Are the tests you write good at catching bugs? Sebastian Monte introduces Zalando's Zester.

photo of Sebastian Monte
Sebastian Monte

Software Engineer in Test

Posted on Apr 18, 2016

The Zalando Testing Team creates tools that improve code quality for development teams. One way to improve code quality is to write tests – and we do write a lot of tests! But are these tests good at catching bugs? If code is refactored and the test suite is still green, can we be confident that we didn’t break anything? This post introduces a new tool that verifies whether or not tests are actually able to find errors in the code.

Mutation Testing

We typically use code coverage to gain insight into how well software is tested. This is a rather bad metric: Code can have a high coverage percentage even without any assertions in tests! Research also suggests that there isn’t a strong correlation between coverage and test suite effectiveness.

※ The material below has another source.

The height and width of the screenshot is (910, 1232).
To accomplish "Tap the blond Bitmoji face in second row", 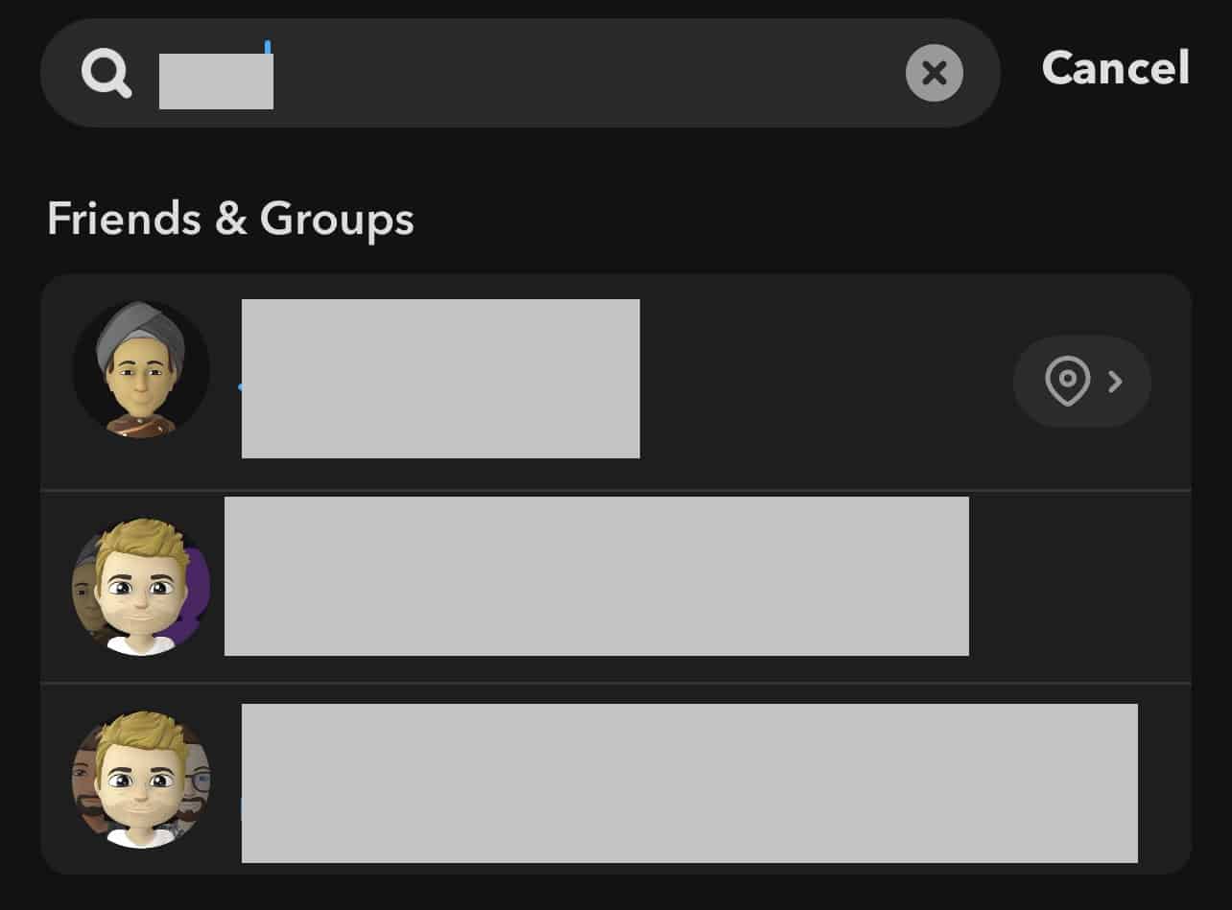I will [x=142, y=587].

One promising approach to measure test quality is mutation testing. The idea is simple: Faults are injected into the source code and tests are run against faulty versions. If the tests start to fail, the tests are good at catching errors. If everything is still green, the tests are doing a poor job.

A faulty version of the software is called a mutant. A mutant can, for example, contain a negated conditional:

if (a == b) {
  // some logic...

Which will be changed to:

if (a != b) {
  // some logic...

If a test fails for a mutant, the mutant is said to be killed. After mutation tests have been run, a mutation score is calculated:

mutation score = number of mutants killed / total number of mutants

A higher ratio indicates a more effective test suite.

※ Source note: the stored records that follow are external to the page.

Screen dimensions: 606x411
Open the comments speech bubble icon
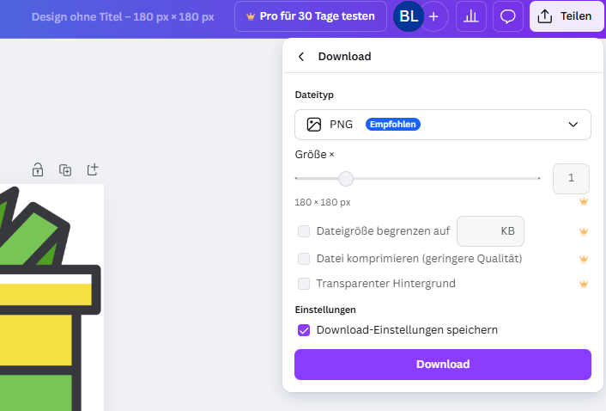pyautogui.click(x=508, y=16)
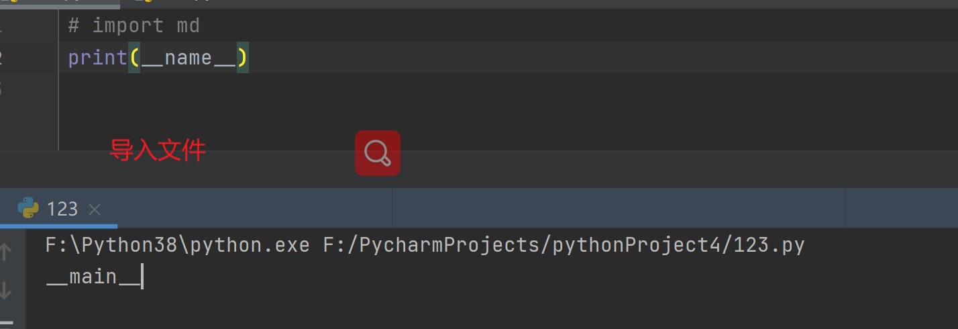Place cursor in the '# import md' comment
The image size is (958, 329).
(x=134, y=26)
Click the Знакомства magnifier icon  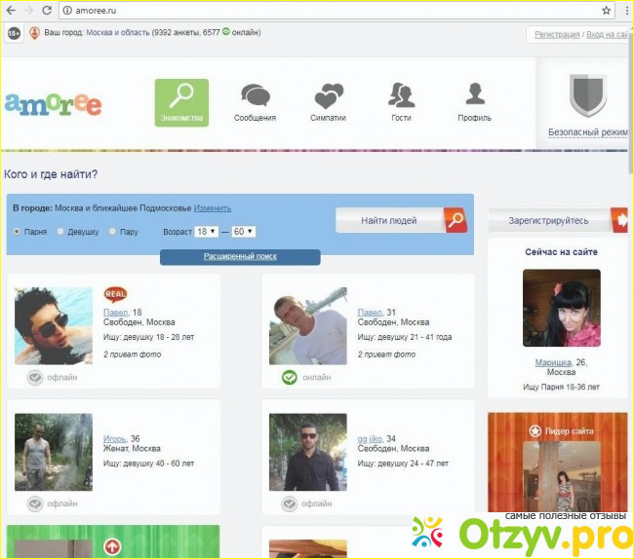pyautogui.click(x=181, y=97)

PIT is a popular Java mutation testing tool. It provides Maven integration, command line tools, and Ant support out of the box. Running PIT unfortunately breaks a developer’s work flow and I sincerely hope to see mutation testing as part of a developer’s work in future. An IDE seems like the natural place for a mutation test runner! I’d like to then introduce Zester, an IntelliJ IDEA plugin that makes running mutation tests a pleasant experience for developers.


Zester was developed in order to improve the quality of tests inside Zalando. It is an IntelliJ IDEA plugin that uses PIT under the hood. It focuses on ease of use: Running mutation tests should be as easy as running JUnit or TestNG tests inside an IDE.

After installing Zester, you can right click a Java file or a package in the Project navigator. The context menu offers you an option to run mutation tests. After starting the tests, a run configuration is saved in similar fashion to JUnit or TestNG configurations. If you need to provide more detailed configuration, you can always open the complete configuration from the “Edit configurations…” menu.


When mutation tests are executing, the console is updated with current progress.


Once mutation tests are finished, a link to the mutation test report is displayed in the console.


From the report we can see that the tests are still passing even with the negated condition at line 14. There is no test to protect you from mistakenly modifying the condition. In larger projects, mistakes like this happen and your tests should be able to detect these errors!


Today’s developers have a wide range of tools available that help them to test code. Mutation testing guarantees that the tests catch every possible edge case and therefore should be part of a developer's toolkit. With Zester and PIT, developers can write tests and refactor with confidence!